Deceased Donor Liver Transplantation Increases Risk of Biliary Cast Syndrome Liver Transplantation | April 2026

Introduction Biliary cast syndrome (BCS) is an uncommon but clinically significant biliary complication after liver transplantation, characterized by the formation of obstructive biliary debris within the graft biliary tree. It has traditionally been associated with ischemic biliary injury, biliary strictures, and hepatic artery compromise, and may contribute to recurrent cholangitis, graft dysfunction, and, in severe cases, graft loss. However, contemporary data defining its risk profile—particularly across living donor and deceased donor liver transplantation—remain limited.
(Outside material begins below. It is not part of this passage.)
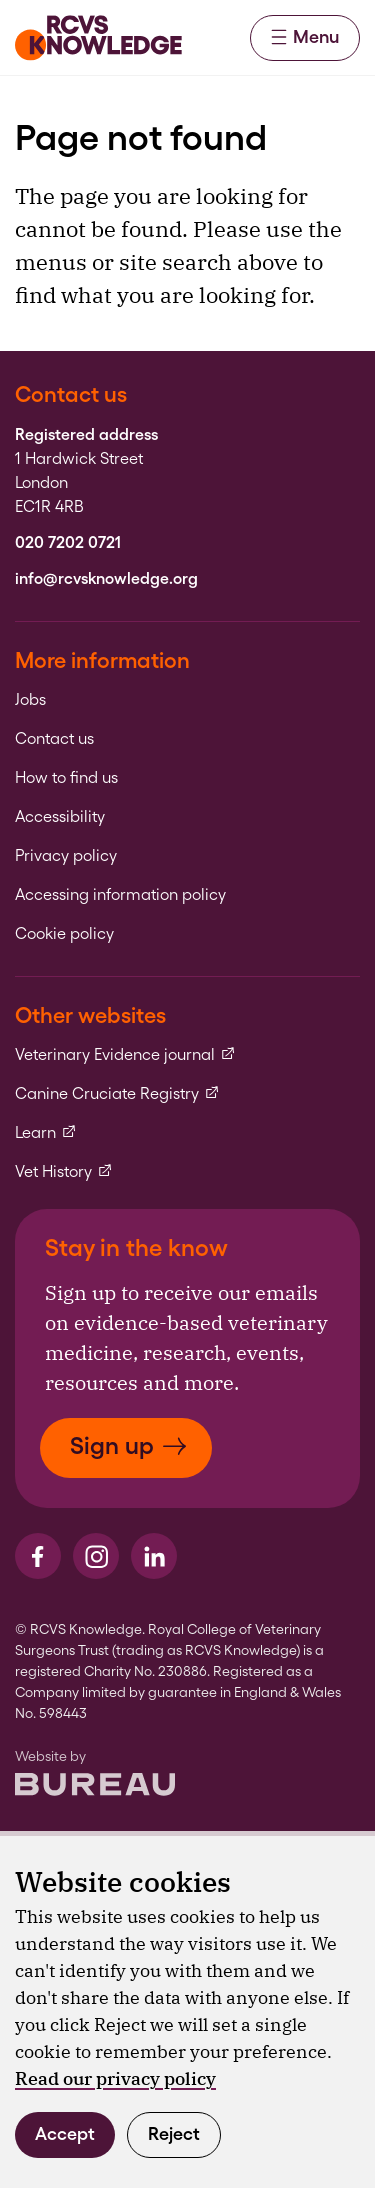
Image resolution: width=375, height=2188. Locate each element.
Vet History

Problem Statement The determinants of BCS after liver transplantation are incompletely understood, especially whether the risk differs meaningfully between living donor liver transplantation (LDLT) and deceased donor liver transplantation (DDLT). This distinction is clinically important because donor type influences ischemic exposure, biliary vulnerability, and postoperative management. Clarifying the major predictors of BCS and its long-term clinical impact may improve surveillance strategies and guide early intervention. Summary In this single-center retrospective study of 469 adult liver transplant recipients, BCS developed in 6.6% of patients. The risk was markedly higher after DDLT than LDLT, identifying deceased donor grafts as the strongest independent predictor of BCS. Additional major risk factors included biliary stricture, hepatic arterial complications, and older donor age, reinforcing the central role of ischemic and biliary injury in BCS pathogenesis. Despite its clinical relevance, BCS did not adversely affect long-term graft or overall survival when managed appropriately. Endoscopic intervention appeared effective in controlling disease progression and preserving outcomes, even in patients with established BCS. These findings highlight DDLT recipients as a higher-risk population requiring closer biliary surveillance and support early endoscopic management as a key strategy to maintain favorable long-term transplant outcomes.